■ Document segment ■
════════
The Console Wars: Nintendo Wii


-bzzt- finally! -bzzt-


-BZZZZZZZZZZZZT!-

Hello? Is-bzzt-this work-bzzt-ing?

-BZZZZZZZZZZZZZT!-

I think-bzzt-that one had-bzzt-an extra Z. -bzzt-

-BZZZZZZZZZZZZT!-

There it goes. No more bzzting.

-bzzt-

Lame.

Allow me to explain what's going on here. You see, I have travelled from the FUTURE, through an INTERNET TIME MACHINE. The future is a post-Wiipocalypse, where the entire family structure as you now know it has been turned around and kicked out the proverbial rock club door because it didn't have the proverbial wristband to get to the proverbial backstage area to talk to the proverbial band and maybe move some proverbial sound equipment out to the proverbial tour bus. What I mean to say is that things have changed, and it's all the Wii's fault.

As we all know by now, Nintendo is reaching out to the uninitiated gamer with this latest console. As in, any idiot should be able to pick up Wii Sports and hit the tennis ball. Unless that idiot doesn't know what tennis is in the first place, but you'd have to be a pretty uncultured idiot to not know what tennis is.

In the weeks approaching the Wii's launch, there was a sudden surge of Wii advertisements. Wii-vertisements? No, that's a stupid name. Wii was everywhere--in a two-episode South Park story arc, advertising during Dancing With the Stars, and various other things that I'm not going to link to. In short: Nintendo wants to take over the world one person at a time, and if those people happen to be middle-aged women watching Mario Lopez do the waltz, then so be it.
════════
■ Exercise tasks ■
(a) In the Wii article, which show had a two-episode story arc about the Wii?
(b) Give back the passage from the Wii article that opens with the words containing "Allow me to" and closes with "what tennis is.".
(c) Carry the Wii article on from its last sentence.
The lines that come next have nothing to do with the Wii article.

■ Data extract ■
════════
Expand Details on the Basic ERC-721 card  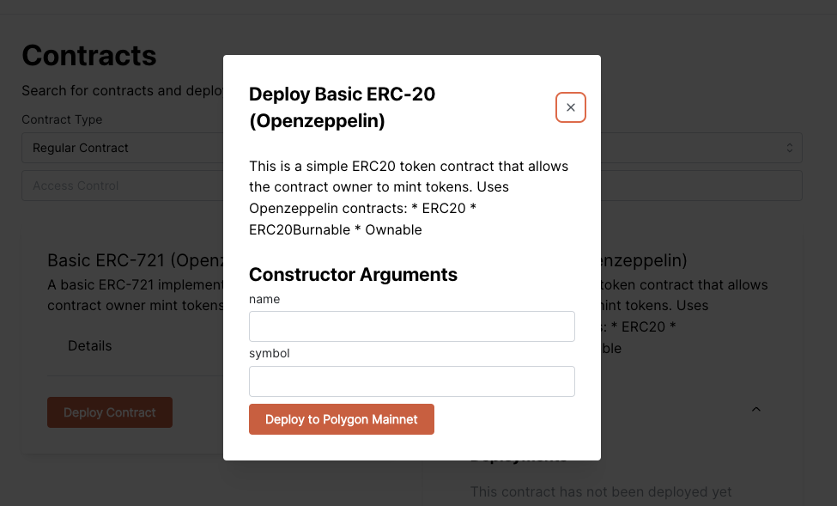click(x=89, y=345)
════════
■ Solved problems ■
(a) South Park

(b)
Allow me to explain what's going on here. You see, I have travelled from the FUTURE, through an INTERNET TIME MACHINE. The future is a post-Wiipocalypse, where the entire family structure as you now know it has been turned around and kicked out the proverbial rock club door because it didn't have the proverbial wristband to get to the proverbial backstage area to talk to the proverbial band and maybe move some proverbial sound equipment out to the proverbial tour bus. What I mean to say is that things have changed, and it's all the Wii's fault.

As we all know by now, Nintendo is reaching out to the uninitiated gamer with this latest console. As in, any idiot should be able to pick up Wii Sports and hit the tennis ball. Unless that idiot doesn't know what tennis is in the first place, but you'd have to be a pretty uncultured idiot to not know what tennis is.

(c)
What the folks over at Nintendo never anticipated was just exactly how successful this combination of intuitive gameplay and the sensual swinging of AC Slater's hips would prove to be. People bought consoles, people plugged in consoles, people played Wii Sports, people all agreed that Wii Boxing was the coolest, and people all went to sleep that night. Yes, the average Wii-owning American family all experienced the exact same thing at roughly the exact same times, give or take a couple hours because of time zones and those freaky states that don't observe the organized lie of Daylight Saving Time. However, what transpired over the next few days would rock the foundation of the average Wii-owning American family--in more ways than one.

On Day 2, there wasn't much of a notable difference.

FATHER: Are you kids still playing that Wii? (This was be pronounced as "Why.")
KIDS: It's pronounced "Wii." (Pronounced in the usual manner.)
FATHER: [Disapproving glare.] Well whatever it is, pause it. Dinner's ready. You don't want it to get cold.
KIDS: [Disapproving glare, regarding the use of the cliche.]

Note the casual mispronunciation of "Wii," a common tactic among many parents. (See: Pokémon) It seemed...normal. This time would pass as all other console launches passed, mispronunciations and disapproving glares in abundant supply. Also, a lot of dinners would actually get cold.

However, nobody knew what to expect, when, on Day 3, everybody heard this exact sentence.

FATHER: Hey, let me try that tennis game you got there.

The kids guided their father through the simple process of creating a Mii. The father found this mildly amusing, but he was only doing this to appease his children. The kids then loaded up the Wii Sports disc, went through the menu system, and set their father loose on tennis. They showed him what to do, which character was his, and what "those funny square things" under his Mii represented. He began playing.

Three hours later, the kids finally won the arduous struggle, and reclaimed the Wii remote from their father. Somebody then carried the father to the kitchen. The father stood frozen in the kitchen, eyes wide, arms trembling, moving only to wipe the sweat out from his eyes.

FATHER: That...was...amazing.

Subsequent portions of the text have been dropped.